笑聲吵到了不遠處的男人,風聲凜冽,男人搭在臉上的書本主動翻起了頁。
他嘶了一聲,修長手指微微夾住書本往下扯,露出蹙起的濃眉闊眼。
那雙眼將視線放到不遠處,再次摔了個跟頭的黑點身上。
他未婚妻啊,是個犟種。
程錚爻黑白分明的眸子不辯情緒。
“有這等毅力,我賭她一個星期內一定能學會。”
耳邊嘰嘰喳喳的聲音還在往外冒。
雪光刺眼,程錚爻微眯著眼掏出墨鏡戴上,他薄唇輕扯,也不知是因為他們的話,還是那個頑固的黑點。
唐秒不知道程錚爻在看,她來的比他早。如果她知道程錚爻此刻正在欣賞她的窘態,她或許會換個心態繼續讓他欣賞。
滑累了,摔慘了,唐秒摘下毛線帽,一屁股陷進雪地裡大口喘氣。
坐了一會兒,唐秒摘掉束縛的雪橇綁帶,站起身往小木屋走,她邊走邊活動雙腿,又突然停下,閉上眼,彎唇麵朝陽光沐浴幾秒。
陽光打在她臉上,發皙明黃黃的透著光,美得很健康,很自然。
程錚爻將這一切儘收眼底。
他曲起一條腿放鬆,被神明精雕細琢的臉卸下了頑劣,轉而化為鋒利眼底的一抹探究。
唐秒突然睜開了眼。
程錚爻也不緊不慢收回探究。
模糊幾秒,視線重新變得清明,唐秒抬腳繼續往前走,眼底一張熟悉的麵容一晃而過。
唐秒頓了頓,緩慢抬頭再次尋找那張熟悉的麵容。
程錚爻剛剛好也在瞧她。
他用一隻手往下勾墨鏡,眉眼上抬,視線勾勒她的輪廓。
兩人都覺得不巧。
唐秒現在一看見他就想起酒店那晚,很過分,不過她不打算深究,很多事深究不討好,還不快樂。

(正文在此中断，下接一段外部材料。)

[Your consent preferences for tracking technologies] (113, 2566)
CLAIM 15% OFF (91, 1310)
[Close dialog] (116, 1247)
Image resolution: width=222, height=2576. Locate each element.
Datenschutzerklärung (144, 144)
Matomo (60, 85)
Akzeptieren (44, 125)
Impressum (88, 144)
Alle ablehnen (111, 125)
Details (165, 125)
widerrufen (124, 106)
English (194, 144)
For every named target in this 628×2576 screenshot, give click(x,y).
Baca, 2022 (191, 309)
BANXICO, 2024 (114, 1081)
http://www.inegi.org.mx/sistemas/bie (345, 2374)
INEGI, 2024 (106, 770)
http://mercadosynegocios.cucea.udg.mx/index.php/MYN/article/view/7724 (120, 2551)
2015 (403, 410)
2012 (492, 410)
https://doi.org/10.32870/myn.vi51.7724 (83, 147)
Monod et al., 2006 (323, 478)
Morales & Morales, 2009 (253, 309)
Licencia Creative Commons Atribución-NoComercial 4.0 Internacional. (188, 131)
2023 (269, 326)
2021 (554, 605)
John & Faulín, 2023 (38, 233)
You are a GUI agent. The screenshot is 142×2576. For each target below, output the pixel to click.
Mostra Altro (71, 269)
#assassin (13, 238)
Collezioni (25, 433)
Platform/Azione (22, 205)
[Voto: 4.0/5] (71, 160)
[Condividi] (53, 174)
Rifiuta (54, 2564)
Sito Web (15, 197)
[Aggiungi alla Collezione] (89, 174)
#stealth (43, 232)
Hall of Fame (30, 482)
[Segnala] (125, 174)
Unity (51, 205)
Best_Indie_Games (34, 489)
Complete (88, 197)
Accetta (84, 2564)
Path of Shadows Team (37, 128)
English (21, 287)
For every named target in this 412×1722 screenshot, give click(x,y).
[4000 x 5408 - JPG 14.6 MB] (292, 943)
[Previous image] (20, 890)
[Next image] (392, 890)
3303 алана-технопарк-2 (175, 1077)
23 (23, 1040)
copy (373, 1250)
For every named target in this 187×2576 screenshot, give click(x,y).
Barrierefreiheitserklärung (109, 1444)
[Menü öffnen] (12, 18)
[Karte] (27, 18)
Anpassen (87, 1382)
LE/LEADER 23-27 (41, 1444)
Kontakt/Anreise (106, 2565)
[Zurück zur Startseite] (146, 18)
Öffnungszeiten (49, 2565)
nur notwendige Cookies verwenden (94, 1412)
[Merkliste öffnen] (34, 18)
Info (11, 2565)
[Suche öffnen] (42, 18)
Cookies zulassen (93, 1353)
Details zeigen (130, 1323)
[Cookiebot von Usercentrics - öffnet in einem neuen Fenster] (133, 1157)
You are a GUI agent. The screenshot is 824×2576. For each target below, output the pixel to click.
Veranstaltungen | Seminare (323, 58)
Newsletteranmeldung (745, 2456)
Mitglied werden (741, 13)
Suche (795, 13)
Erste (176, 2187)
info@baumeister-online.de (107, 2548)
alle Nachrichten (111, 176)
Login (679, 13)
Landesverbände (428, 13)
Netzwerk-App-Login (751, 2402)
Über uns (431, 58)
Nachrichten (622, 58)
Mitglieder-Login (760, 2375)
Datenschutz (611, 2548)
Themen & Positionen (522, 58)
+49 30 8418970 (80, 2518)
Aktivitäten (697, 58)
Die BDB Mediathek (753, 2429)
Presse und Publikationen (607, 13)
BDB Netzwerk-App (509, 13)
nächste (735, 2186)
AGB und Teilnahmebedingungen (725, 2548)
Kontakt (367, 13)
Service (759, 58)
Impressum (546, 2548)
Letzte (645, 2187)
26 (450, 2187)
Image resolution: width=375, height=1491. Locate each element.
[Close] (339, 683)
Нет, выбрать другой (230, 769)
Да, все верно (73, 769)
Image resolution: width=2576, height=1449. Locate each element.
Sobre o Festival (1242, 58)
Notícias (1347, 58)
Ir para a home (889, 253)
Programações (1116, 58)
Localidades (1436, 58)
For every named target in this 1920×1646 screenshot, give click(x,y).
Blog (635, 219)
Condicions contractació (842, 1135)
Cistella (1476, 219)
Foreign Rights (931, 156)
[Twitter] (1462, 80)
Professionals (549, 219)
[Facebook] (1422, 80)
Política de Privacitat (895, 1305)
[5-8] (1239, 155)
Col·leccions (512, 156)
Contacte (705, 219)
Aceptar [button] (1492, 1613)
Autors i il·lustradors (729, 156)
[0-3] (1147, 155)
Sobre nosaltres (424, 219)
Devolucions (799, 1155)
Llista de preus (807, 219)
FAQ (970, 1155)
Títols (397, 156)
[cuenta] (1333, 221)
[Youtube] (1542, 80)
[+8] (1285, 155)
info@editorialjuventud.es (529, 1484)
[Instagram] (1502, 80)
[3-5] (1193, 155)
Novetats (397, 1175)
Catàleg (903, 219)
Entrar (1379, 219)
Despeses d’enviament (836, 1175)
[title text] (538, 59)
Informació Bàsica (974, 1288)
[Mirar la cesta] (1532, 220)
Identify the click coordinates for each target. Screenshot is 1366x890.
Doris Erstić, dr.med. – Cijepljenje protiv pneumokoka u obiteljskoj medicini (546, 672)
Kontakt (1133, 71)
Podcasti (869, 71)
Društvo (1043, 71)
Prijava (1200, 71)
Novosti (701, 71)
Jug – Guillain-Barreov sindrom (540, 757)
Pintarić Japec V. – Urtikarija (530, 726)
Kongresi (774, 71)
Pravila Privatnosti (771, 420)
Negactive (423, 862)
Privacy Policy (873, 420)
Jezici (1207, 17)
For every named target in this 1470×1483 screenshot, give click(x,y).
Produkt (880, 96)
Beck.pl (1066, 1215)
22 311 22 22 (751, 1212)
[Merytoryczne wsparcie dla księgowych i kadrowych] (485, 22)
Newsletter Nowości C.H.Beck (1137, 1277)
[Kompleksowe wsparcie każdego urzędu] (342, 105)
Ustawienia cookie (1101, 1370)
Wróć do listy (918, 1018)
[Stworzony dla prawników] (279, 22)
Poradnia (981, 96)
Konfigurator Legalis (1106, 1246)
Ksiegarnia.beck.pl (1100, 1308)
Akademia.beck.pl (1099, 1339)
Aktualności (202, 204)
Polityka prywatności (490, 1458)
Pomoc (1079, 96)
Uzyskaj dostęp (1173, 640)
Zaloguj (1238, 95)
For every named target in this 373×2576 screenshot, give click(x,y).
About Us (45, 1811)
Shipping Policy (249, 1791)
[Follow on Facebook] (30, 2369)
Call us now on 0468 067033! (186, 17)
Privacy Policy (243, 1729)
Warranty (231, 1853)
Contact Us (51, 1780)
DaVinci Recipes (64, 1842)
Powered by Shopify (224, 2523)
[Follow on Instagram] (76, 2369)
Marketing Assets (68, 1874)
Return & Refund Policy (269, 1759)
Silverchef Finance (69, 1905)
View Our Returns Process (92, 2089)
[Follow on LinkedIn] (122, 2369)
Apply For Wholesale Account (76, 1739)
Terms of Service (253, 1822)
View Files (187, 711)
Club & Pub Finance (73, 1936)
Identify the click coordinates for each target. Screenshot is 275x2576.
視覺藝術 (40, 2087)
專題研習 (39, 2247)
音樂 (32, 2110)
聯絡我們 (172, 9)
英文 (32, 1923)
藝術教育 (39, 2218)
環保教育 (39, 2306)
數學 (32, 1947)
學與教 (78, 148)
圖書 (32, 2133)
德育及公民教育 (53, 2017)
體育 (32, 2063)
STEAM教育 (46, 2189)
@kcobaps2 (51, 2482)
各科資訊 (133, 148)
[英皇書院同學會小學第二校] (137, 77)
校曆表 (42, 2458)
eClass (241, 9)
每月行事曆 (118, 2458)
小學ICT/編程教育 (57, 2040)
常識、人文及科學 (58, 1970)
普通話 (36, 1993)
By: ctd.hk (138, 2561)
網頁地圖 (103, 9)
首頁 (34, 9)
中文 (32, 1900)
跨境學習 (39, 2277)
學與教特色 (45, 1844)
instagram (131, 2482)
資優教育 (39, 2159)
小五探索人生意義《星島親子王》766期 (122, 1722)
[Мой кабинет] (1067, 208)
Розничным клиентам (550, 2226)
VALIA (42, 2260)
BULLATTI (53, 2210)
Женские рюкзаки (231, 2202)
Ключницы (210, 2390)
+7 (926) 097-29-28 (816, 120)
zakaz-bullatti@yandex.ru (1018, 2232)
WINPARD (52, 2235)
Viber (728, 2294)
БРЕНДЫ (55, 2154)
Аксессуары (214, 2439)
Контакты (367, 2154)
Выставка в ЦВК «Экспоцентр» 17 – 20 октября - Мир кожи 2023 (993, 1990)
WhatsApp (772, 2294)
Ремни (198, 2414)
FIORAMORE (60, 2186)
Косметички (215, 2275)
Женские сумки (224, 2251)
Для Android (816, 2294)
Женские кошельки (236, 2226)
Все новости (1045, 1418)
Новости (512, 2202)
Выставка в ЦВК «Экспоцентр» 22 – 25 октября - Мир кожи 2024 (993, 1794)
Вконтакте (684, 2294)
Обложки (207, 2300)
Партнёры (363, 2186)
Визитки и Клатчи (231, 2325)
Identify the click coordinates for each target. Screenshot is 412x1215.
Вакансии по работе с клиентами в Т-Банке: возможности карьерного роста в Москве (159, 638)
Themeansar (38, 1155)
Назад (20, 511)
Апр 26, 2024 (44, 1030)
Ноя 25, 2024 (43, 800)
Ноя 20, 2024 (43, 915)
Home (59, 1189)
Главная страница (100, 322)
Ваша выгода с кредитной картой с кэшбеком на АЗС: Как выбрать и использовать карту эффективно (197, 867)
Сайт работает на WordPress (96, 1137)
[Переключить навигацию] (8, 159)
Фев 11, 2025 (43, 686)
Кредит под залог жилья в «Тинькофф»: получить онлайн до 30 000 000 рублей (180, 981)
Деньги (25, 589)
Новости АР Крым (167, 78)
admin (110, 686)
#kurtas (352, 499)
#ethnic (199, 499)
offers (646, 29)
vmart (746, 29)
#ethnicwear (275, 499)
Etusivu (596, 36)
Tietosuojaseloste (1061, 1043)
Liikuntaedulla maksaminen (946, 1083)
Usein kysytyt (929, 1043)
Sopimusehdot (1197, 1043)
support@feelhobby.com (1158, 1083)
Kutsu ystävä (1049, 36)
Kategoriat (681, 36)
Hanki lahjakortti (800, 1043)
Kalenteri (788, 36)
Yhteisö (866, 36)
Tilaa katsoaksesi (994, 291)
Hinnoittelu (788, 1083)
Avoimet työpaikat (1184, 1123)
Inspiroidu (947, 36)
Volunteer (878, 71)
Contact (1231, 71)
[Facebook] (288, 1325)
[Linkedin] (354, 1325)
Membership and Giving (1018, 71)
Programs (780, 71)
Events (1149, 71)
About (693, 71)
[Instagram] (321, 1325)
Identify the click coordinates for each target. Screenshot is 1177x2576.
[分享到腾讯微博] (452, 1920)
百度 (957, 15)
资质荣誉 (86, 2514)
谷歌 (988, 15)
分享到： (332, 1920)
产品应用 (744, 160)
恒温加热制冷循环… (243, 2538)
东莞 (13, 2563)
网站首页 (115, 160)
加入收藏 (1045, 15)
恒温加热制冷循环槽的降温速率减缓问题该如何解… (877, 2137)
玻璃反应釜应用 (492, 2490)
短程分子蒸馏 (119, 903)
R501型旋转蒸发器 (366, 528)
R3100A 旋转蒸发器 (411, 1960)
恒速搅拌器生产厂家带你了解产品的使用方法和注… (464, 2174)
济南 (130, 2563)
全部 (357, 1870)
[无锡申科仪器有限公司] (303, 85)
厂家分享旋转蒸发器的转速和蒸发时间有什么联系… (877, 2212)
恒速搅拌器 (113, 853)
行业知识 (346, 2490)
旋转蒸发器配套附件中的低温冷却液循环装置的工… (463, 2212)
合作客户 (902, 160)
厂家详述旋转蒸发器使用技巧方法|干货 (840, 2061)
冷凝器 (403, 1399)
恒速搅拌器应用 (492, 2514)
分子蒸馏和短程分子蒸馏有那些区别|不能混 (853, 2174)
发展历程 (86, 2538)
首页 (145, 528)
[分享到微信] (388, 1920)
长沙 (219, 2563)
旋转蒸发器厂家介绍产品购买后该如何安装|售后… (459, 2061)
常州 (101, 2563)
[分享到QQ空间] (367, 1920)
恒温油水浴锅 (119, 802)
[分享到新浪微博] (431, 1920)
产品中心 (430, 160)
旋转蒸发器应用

她走到程錚爻麵前,像被設置了程序的機器人一樣,又重複問他問題:“你打算什麼時候回北城?”
他一定覺得她不識趣極了。
“唐小姐這麼迫不及待?”一如既往的調調,程錚爻沒看她。
唐秒沒有找凳子坐下,她隨性地坐在程錚爻旁邊的雪地上,迎著明媚的雪山陽光開口:“嗯,迫不及待和你結婚。”
程錚爻難得話裡沒討著好,他沒想到她這麼直接。
“怎麼說?”他換了隻腿交疊,兩手撐在寬敞的椅背上,像個君王。
“說不出來。”唐秒不是適合長篇大論的人。
“秒秒。”
談話陷入沉默,這時來了一個人打破沉默。顧潮舟從遠處走來,溫聲喊唐秒的名字。
他一早就看到了程錚爻,顧程兩家有些交集,不多,但見麵多少都會點頭寒暄幾句。
顧潮舟認識程錚爻,但性格相差極大的兩人通常互不打擾,即使在各家長輩的有意撮合下,兩位都有意的選擇拒絕掉這個人脈。
看見顧潮舟,程錚爻微微蹙起了眉。
顧家上下都寶貝的獨子,怎麼舍得放他一個人來挪威?
出於禮貌,顧潮舟還是朝程錚爻點頭微笑,他即使對人有精神上的潔癖,但不會在表麵表現出來。